(Stored records)
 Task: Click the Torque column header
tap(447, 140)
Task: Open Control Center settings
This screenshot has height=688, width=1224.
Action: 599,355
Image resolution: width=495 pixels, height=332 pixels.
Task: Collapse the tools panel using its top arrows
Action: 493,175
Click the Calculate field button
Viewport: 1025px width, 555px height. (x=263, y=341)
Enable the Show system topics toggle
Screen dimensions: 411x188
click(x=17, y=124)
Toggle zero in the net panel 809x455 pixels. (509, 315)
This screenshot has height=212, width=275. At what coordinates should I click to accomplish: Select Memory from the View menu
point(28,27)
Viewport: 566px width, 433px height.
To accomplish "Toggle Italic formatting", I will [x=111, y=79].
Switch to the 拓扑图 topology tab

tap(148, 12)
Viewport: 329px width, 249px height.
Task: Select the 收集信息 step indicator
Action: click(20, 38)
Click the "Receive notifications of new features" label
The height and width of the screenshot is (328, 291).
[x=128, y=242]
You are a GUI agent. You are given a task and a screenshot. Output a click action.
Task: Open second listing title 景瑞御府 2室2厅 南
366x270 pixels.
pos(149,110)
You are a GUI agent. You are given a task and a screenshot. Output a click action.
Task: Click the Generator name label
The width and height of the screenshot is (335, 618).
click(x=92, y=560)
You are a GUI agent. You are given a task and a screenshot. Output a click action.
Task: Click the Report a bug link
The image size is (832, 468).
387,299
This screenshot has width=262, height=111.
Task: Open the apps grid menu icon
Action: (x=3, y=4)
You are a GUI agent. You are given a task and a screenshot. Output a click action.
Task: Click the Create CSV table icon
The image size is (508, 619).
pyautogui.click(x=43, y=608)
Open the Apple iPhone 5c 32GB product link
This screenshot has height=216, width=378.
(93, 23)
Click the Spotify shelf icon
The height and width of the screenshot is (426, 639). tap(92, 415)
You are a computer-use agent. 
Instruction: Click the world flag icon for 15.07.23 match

▸ **WORK ITEM**
State how many lines of the data contain the word "label". Nothing besides the number belongs in the reply.

▸ **SOLUTION BELOW**
2